_TEXT UNDER STUDY_
★ ★ ★
I Am Undone – directed by Rebecca Thomson, written by Claire d’Este
Dr. Kelly (Karissa Lane) is performing cosmetic injections on a customer/patient (Nicole Farrow), when the good doctor’s own enhancements begin to come undone. Another one of my favorites, this one is over the top in concept and visuals, with copious amounts of bodily fluids oozing and spraying onto the doctor and her client. It’s also the only one of the shorts that fits into the comedy horror subgenre. Carrying the comedic tone all the way through to the credits, the crew includes Boobateers and a Pubes Wrangler.
Dark Origins – written and directed by Evan Randall Green
Kay (Jane Barry), a psychiatrist, is treating Ella (Rosie Keogh), a patient in lockup. The therapy takes place in a locked room, accompanied by a guard, presumably for the doctor’s protection. Kay has been treating Ella, who witnessed her father’s suicide, for hallucinations and visions since she was a young girl. Ella becomes extremely agitated because Kay doesn’t seem to take her visions seriously, so she is driven to take drastic measures to try to make Kay finally understand. Dark Origins effectively tackles the boundary between mental illness and the supernatural. This one sent serious ripples through the hair on the back of my neck.
★ ★ ★
_DIRECTIONS FOR THIS TASK_
Return the two horror short reviews above word for word, in full.

_SOURCE MATERIAL_
★ ★ ★
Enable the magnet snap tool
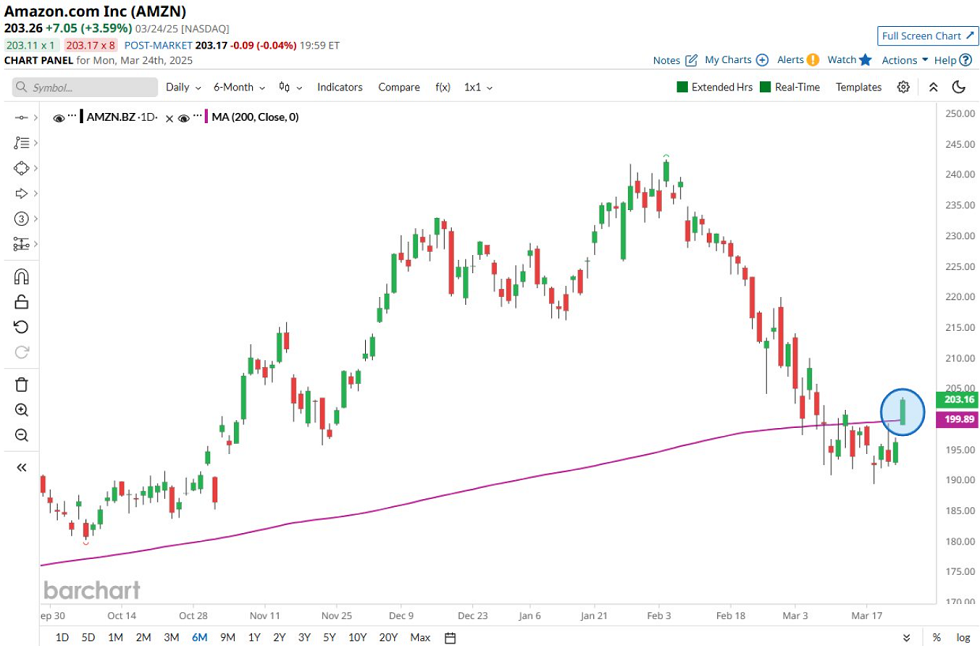 pos(21,277)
★ ★ ★
_TASK SOLUTION_
I Am Undone – directed by Rebecca Thomson, written by Claire d’Este
Dr. Kelly (Karissa Lane) is performing cosmetic injections on a customer/patient (Nicole Farrow), when the good doctor’s own enhancements begin to come undone. Another one of my favorites, this one is over the top in concept and visuals, with copious amounts of bodily fluids oozing and spraying onto the doctor and her client. It’s also the only one of the shorts that fits into the comedy horror subgenre. Carrying the comedic tone all the way through to the credits, the crew includes Boobateers and a Pubes Wrangler.
Dark Origins – written and directed by Evan Randall Green
Kay (Jane Barry), a psychiatrist, is treating Ella (Rosie Keogh), a patient in lockup. The therapy takes place in a locked room, accompanied by a guard, presumably for the doctor’s protection. Kay has been treating Ella, who witnessed her father’s suicide, for hallucinations and visions since she was a young girl. Ella becomes extremely agitated because Kay doesn’t seem to take her visions seriously, so she is driven to take drastic measures to try to make Kay finally understand. Dark Origins effectively tackles the boundary between mental illness and the supernatural. This one sent serious ripples through the hair on the back of my neck.